> **TEXT PASSAGE**
Using these assumptions and notation, the correlation structure is fully specified by $ϕ$ and $Ω$ . The correlation matrix for the vector of outcomes within each cluster is given by

R_{i} = I_{n \times n} \otimes (Ω - ϕ) + 1_{n \times n} \otimes ϕ,

where ‘ $\otimes$ ’ denotes the Kronecker product. For closed-cohort PA-LCRTs, Wang et al. derived the ETE variance as⁹

V a r (β^{*}) = \frac{σ^{2} \sum_{t_{1} = 1}^{T} \sum_{t_{2} = 1}^{T} (ω_{t_{1} t_{2}} + (n - 1) ϕ_{t_{1} t_{2}})}{T^{2} n m π (1 - π)} .

When both $ϕ$ and $Ω$ have a compound symmetry structure- for example, $ϕ_{t_{1} t_{2}} = α_{1}, ω_{t_{1} t_{2}} = α_{2}$ for $t_{1} \neq t_{2}$ - this leads to a block exchangeable correlation structure and the above variance of the ETE simplifies to

V a r (β^{*}) = \frac{σ^{2} λ_{4}}{T m n π (1 - π)},

(1.1)

where $λ_{4}$ is the leading eigenvalue of the block exchangeable correlation structure. We note that Equation (1.1) is identical to the variance in the sample size formula (Eq. (27)) in Liu et al.³⁹ and becomes a special case of the sample size formula (Eq. in Section 3.3.3) in Wang et al.⁴⁰ Teerenstra et al. have also proposed a nested exchangeable correlation structure with two constant correlations of $α_{1}$ and $α_{2}$ ⁸ for a PA-LCRT, which simplifies a block exchangeable correlation structure when $α_{0} = α_{1}$ .

2.2. Closed-cohort multiple-period CRXO trials

Table 1(b) demonstrates a CRXO trial design with $m = 20, T = 6$ and $π = 50 %$ . We assume no carryover effect or a washout period to minimize the carryover effect. Using a block exchangeable correlation structure, Liu et al. obtained the ETE variance for a $T$ -period CRXO trial as

V a r (β^{*}) = \frac{σ^{2} λ_{3}}{T m n π (1 - π)} .

(2.1)

> **DATA EXCERPT**
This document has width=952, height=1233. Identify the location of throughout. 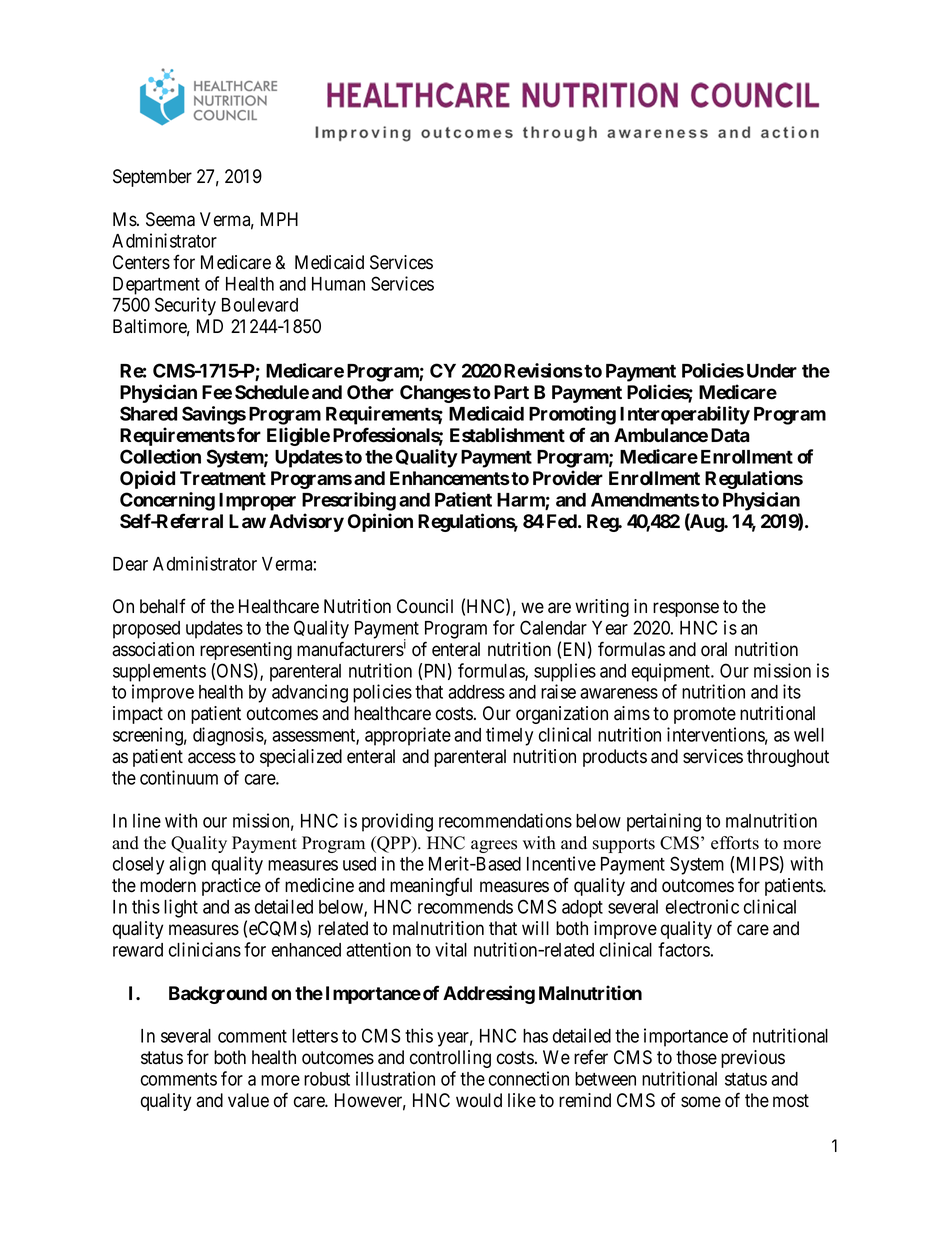
(788, 758).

> **GIVEN EXERCISE 1**
Decide whether each statement agrees with the passage on trial correlation structures. Answer yes or no for each, and quote the deciding words of the passage.
(a) Liu et al. derived the ETE variance for closed-cohort PA-LCRTs.
(b) Equation (1.1) is identical to the variance in a sample size formula given by Liu et al.
(c) The CRXO trial analysis assumes that a carryover effect is present.
> **GIVEN EXERCISE 2**
Extend the passage on trial correlation structures, starting after Equation (2.1).

> **WRITTEN REPLY 1**
(a) No: "For closed-cohort PA-LCRTs, Wang et al. derived the ETE variance"
(b) Yes: "We note that Equation (1.1) is identical to the variance in the sample size formula (Eq. (27)) in Liu et al."
(c) No: "We assume no carryover effect or a washout period to minimize the carryover effect."

> **WRITTEN REPLY 2**
The proof was provided by Liu et al in their Appendix.¹⁴ When both $ϕ$ and $Ω$ from Section 2.1 have a compound symmetry structure, the ETE variance from Wang et al.⁹ is the same as Equation (2.1) for an even value of $T$ .

2.3. Closed-cohort SW-CRTs

To estimate the ETE variance for SW-CRTs, an additional parameter is required: the number of steps. A step is defined as the time period when at least one cluster crosses over from control to intervention. The total number of steps is denoted by the number of treatment sequences $L$ and each cluster $i$ is allocated to a specific treatment sequence $l = 1, \dots, L$ . Of note, the number of treatment sequences cannot be equal to or larger than the number of time-periods $(2 \leq L \leq T - 1)$ ; otherwise, some clusters will not receive the intervention. The number of clusters that cross over at each step is summarized by $h_{l}$ such that $\sum_{l = 1}^{L} h_{l} = m$ . Table 1(c) demonstrates a study design with $m = 20, T = 6, L = 4, a n d h_{1} = h_{2} = h_{3} = h_{4} = 5$ .

Under the following assumptions:

an equal number of clusters crossing over to intervention at each time-period $h_{s} \equiv h$ ; and
$T \geq L + 1$ ,

Liu et al.¹⁴ derived the approximate variance of ETE for closed-cohort SW-CRTs as

\frac{4 σ^{2}}{m n} \times \frac{3}{2 (L - \frac{1}{L})} \{\frac{T λ_{3} λ_{4}}{\frac{L λ_{3}}{2} + (T - \frac{L}{2}) λ_{4}}\} .

(3.1)

Of note, the denominator $(L - \frac{1}{L}) [\frac{L λ_{3}}{2} + (T - \frac{L}{2}) λ_{4}] \propto \frac{λ_{3} - λ_{4}}{2} {(L - \frac{T}{1 - \frac{λ_{3}}{λ_{4}}})}^{2} - \frac{T λ_{4}}{L}$ is not a monotonic function of $L$ given that $λ_{3} < λ_{4}$ .

2.4. Repeated cross-sectional LCRTs

Different participants are enrolled at each time-period in repeated cross-sectional trials, in which the within-participant correlation $α_{2}$ is no longer needed in the within-cluster correlation structure, therefore, the ETE variances of repeated cross-sectional longitudinal trials can be obtained by setting $α_{2} = α_{1}$ in the ETE variance formulae for closed-cohort PA-LCRTs, CRXO trials and SW-CRTs.¹⁹ For ease of reference, Table 2 summarizes all ETE variances for PA-LCRTs, multiple-period CRXO trials, and SW-CRTs from Section 2.

Table 2.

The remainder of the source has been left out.